"La Recherche: Donc, nos cerveaux sont des ordinateurs capables de converser entre eux ?
D. Dennett: Exactement. N'est-ce pas ce que nous sommes en train de faire, vous et moi ?"
En quelque sorte, D. Dennett dit ("Il reste encore à abandonner l'idée même de « théâtre », c'est-à-dire l'idée selon laquelle il y aurait, dans le cerveau, une région particulière pour ce que nous nommons « esprit »") que nous n'avons pas d'expériences conscientes (ce que le philosophe appellent des qualia) car toutes les phénomènes touchant le système nerveux doivent être subordonnables à un point de vue à la troisième personne (i.e., une objectivité externe, le "lui") pour pouvoir être étudié. Je ne diverge donc pas d'avec Dennett sur la base: la conscience est une propriété émergente du "cablage" neuronal, qui a été soumis à la pression sélective (encore que la seule sélection naturelle explique difficilement le saut qualitatif entre la corticalisation chez les singes et celle chez les premiers humains, je crois que certaines mutations n'ont pas été "sélectionnées" en tant que tel, à partir du moment où les premiers humains ont pu s'affranchir un tant soit peu de la sélection naturelle - cela n'est qu'hypothétique). Là où je ne suis pas d'accord, c'est sur la définition que donne Dennett de la conscience. J'abonde plus dans l'idée de J.R. Searle - philosophe à Berkeley - ou d'A. Damasio - neurologiste: il existe un "théatre" interne qui se joue à la "première personne" (le "je"), et celui-ci est accessible à l'étude mais indirectement.
Ce qui est sûr, c'est que nous n'avons pas encore compris à partir de quel moment la conscience apparaît dans le traitement de l'information neurale. Certains (dont, si je me souviens bien, D. Hubel) ont avancé la possibilité qu'elle naissent par une sorte de "retour sur l'analyse": des circuits qui permettent de comprendre quels ont été les circuits précédemment actifs.
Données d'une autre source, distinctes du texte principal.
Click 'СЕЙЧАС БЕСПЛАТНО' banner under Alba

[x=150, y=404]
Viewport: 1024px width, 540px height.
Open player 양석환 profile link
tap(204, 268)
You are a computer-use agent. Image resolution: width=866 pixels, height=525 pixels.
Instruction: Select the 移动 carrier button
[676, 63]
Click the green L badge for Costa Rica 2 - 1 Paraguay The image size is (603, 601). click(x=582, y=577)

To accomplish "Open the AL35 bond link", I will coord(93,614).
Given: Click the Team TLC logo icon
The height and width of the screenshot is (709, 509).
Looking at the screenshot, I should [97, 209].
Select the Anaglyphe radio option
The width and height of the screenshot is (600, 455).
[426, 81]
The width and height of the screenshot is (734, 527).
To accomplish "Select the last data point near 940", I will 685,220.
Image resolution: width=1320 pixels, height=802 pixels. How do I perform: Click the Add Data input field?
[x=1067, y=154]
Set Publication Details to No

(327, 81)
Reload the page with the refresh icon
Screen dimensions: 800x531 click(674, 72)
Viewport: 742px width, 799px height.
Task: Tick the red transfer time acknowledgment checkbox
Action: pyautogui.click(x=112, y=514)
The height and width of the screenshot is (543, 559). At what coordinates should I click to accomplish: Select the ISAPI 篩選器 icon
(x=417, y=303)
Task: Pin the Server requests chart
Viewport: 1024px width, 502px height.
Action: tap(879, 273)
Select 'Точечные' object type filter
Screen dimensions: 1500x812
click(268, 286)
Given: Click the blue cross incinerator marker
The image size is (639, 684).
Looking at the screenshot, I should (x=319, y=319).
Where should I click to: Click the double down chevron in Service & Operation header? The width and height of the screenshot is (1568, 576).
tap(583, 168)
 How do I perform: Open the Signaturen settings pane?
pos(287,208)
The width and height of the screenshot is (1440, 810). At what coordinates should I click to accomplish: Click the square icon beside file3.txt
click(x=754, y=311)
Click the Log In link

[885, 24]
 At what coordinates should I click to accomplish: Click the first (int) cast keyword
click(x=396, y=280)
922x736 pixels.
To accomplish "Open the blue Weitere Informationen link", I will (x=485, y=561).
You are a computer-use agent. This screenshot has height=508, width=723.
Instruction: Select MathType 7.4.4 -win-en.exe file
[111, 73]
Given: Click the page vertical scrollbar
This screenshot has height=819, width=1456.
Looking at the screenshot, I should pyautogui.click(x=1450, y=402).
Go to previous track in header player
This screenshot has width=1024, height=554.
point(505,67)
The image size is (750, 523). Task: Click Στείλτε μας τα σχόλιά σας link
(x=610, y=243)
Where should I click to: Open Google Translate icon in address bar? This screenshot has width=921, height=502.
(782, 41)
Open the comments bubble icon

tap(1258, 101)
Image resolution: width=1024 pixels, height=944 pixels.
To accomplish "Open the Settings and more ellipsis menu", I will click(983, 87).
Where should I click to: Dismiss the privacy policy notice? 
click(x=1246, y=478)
Par exemple, ce que l'on voit, qu'on a conscience de voir, s'est, en fait, passé il y a quelque centaines de millisecondes, voir plus. (D'ailleurs, ce qu'on a conscience de voir est une petite partie de ce que nos yeux ont capté en terme de stimuli.) Si on met de côté tous les traitements nécessaires pour faire naître une image cohérente (couleurs, formes, textures, compréhension de l'image, etc.) de l'ensemble des informations fragmentaires données par chaque cellule rétinienne, il faut y ajouter une étape qui est celle du "je sais que je suis en train de voir cette image". Cette étape naît-elle de circuits fonctionnant en parallèle avec ceux qui traitent l'information ou bien de circuits intervenant après le traitement, comme un "regard en arrière" sur le traitement? Pas de réponses pour l'instant.